Monday, October 12, 2009

Pumpkin Pie from Scratch...

Dear Members,

Time is winding down. Don't forget our Day of the Dead Festival in the afternoon and evening of 1 November. We also want to put the garden to bed that day, so bring your work clothes! 

Thank you for all who have signed up for next year. We are filled up for 2010 and are happy to include any and all on our waiting list.

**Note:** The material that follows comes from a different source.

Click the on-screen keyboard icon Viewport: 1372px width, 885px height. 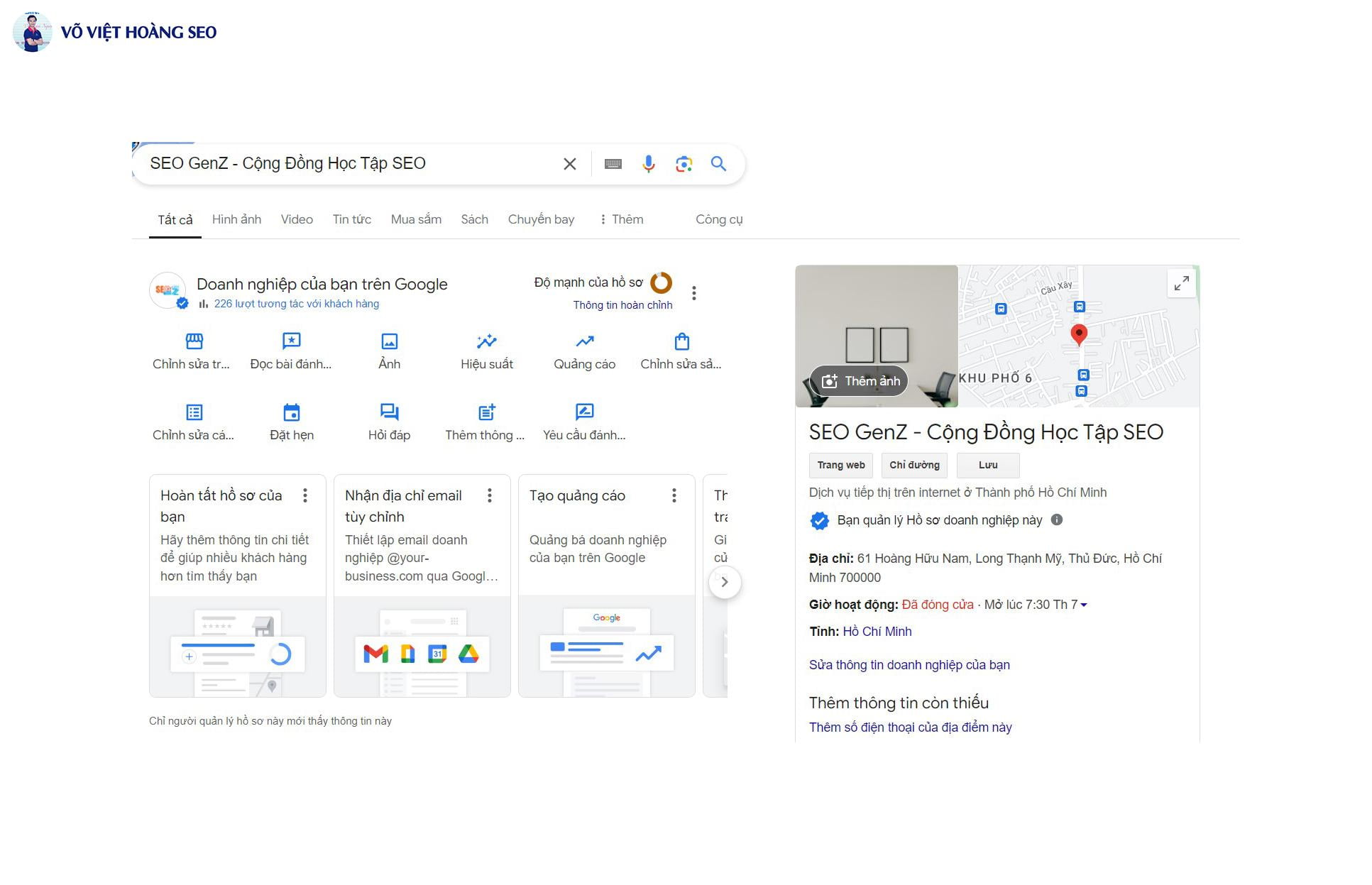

We have one more week for you to pick up the harvest. Please return any basket you might have then and we will give you a paper bag for your last harvest, if you need one. For this week we have 4 pounds of red potatoes, orange bell pepper, beets (with greens), collards and swiss chard, and a baking pumpkin. Here's a pretty good recipe.

For the crust:

1 cup whole wheat pastry flour
1/4 teaspoon sea salt
1/3 cup plus 1 tablespoon unsalted butter, well chilled
2 to 3 tablespoons cold water

For the filling:

1 baking pumpkin
2 eggs
1 1/2 cups cream
1/2 cup honey or sugar
1/2 teaspoon sea salt
1 teaspoon ground cinnamon
1/2 teaspoon ground ginger
1/2 teaspoon freshly grated nutmeg
1/8 teaspoon ground cloves

Preheat the oven to 350°F.

Combine the flour and salt in a large mixing bowl. Cut the butter into 1/4-inch cubes and add them to the flour mixture. With your fingertips, quickly and deftly rub the butter into the flour to make a dry, crumbly mixture. Sprinkle 2 tablespoons of water over the mixture. Using a fork, rapidly stir the dough until it gathers into clumps. If the mixture seems dry, add more water to hold the dough together. Gently form the dough into a disk. Wrap in plastic and place in the refrigerator to rest and chill for 15 minutes to 1 hour.

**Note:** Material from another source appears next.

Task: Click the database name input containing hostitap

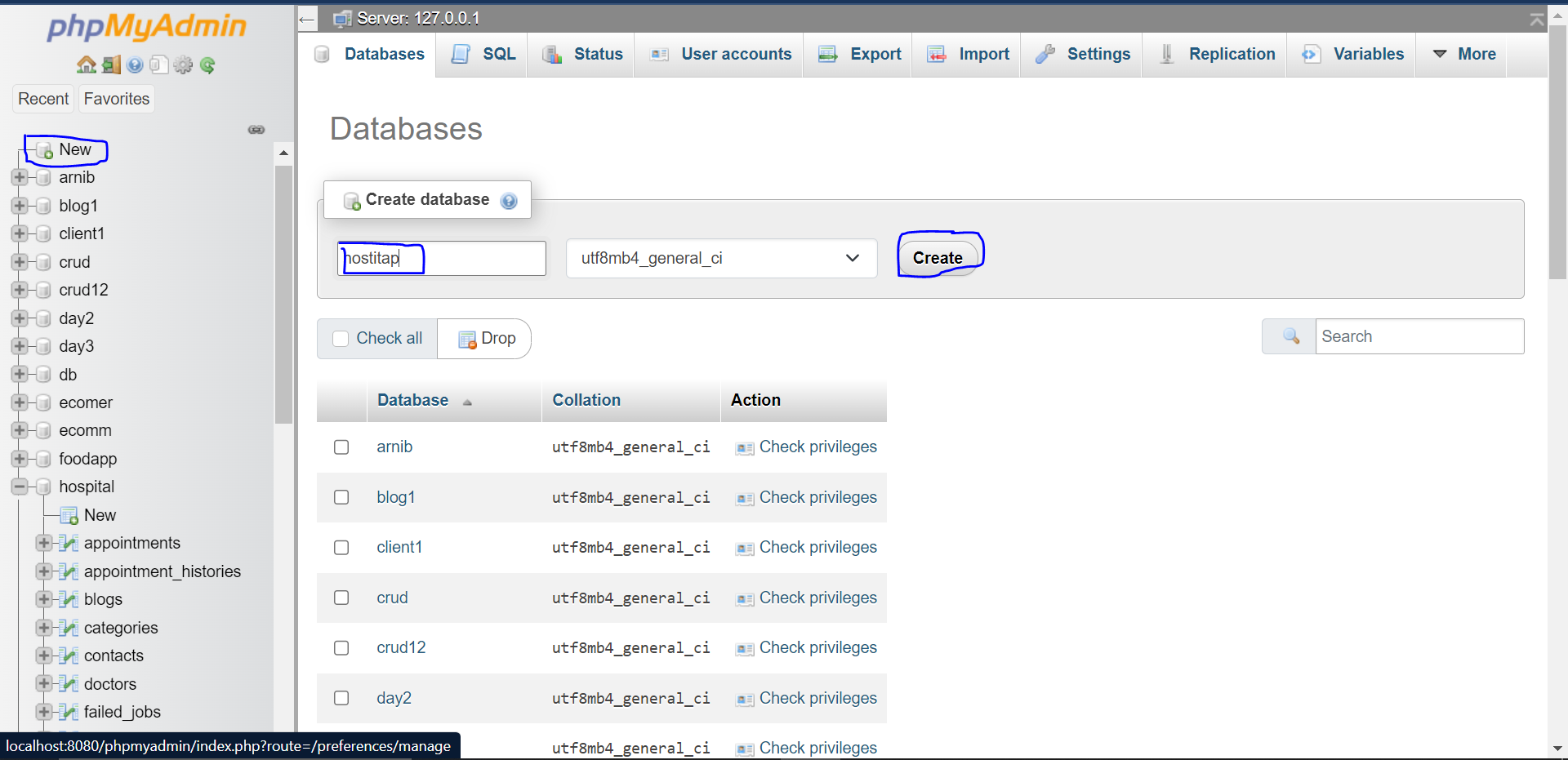Action: 441,258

Meanwhile, cut the pumpkin in half, remove the seeds, place the pumpkin halves in a pan, shell side up, and bake for 1 hour or until the pumpkin is tender and exudes liquid and the shell starts to sag. Scrape the pulp from the shell and purée it with a fork or potato masher or in a blender. Measure 2 cups of the purée and set it aside. Reserve any additional pumpkin for another use.

Lightly butter a 9-inch pie pan. Place the dough on a lightly floured surface and, starting from the center out, roll the dough to about 2 inches larger than the size of the pan. Loosen the pastry, fold it in half, lift it and unfold it into the pan. Press it into place, trim off the excess dough and crimp the edges.

Increase the temperature of the oven to 425°F.

In a large mixing bowl lightly beat the eggs. Add the purée and the remaining ingredients and stir to blend. Pour the mixture into the dough-lined pan. Bake for 15 minutes and then reduce the heat to 350°F and bake an additional 45 minutes or until a knife inserted comes out clean. Allow to cool slightly before serving.

Monday, October 5, 2009

"Teeming autumn, big with rich increase"

So, of course, gloriously writes Shakespeare in Sonnet 97. Well, thought I, especially on this cold, drenchingly wet weekend, and when the need to strike up a furnace or fire is rumbling in our bones - what are we going to harvest during this harvest moon? Autumn's especial bounty never fails to astound me. It’s the mass of it, not delicate but weighty: cabbages, big squash, sunflower heads that resemble something unearthly, huge collard leaves, Jerusalem artichokes busting out of the soil, beets going berserk. My weekend fear has subsided, in other words. Wait until you see the Hubbard heirloom squash. These are so big, tough, and bulky that you need a saw or a hammer to break through the shell. But it’s worth the effort. This is purportedly the best kind of squash you can eat. But because they are rather homely looking, supermarkets barely touch them. You will. You will also receive a Bacalan De Rennes Cabbage. Listed by Vilmorin in 1867, this French heirloom was grown in the Saint-Brienc and Bordeaux localities. This late cabbage grew especially well in the mild, seaside climate along the west coast of France. These flavorful, green heads are still grown in France today, and, yes, Copley, Ohio! We’ll give you a break on the collards, give you some candy onions, and a great-looking gourd to grace your nature table.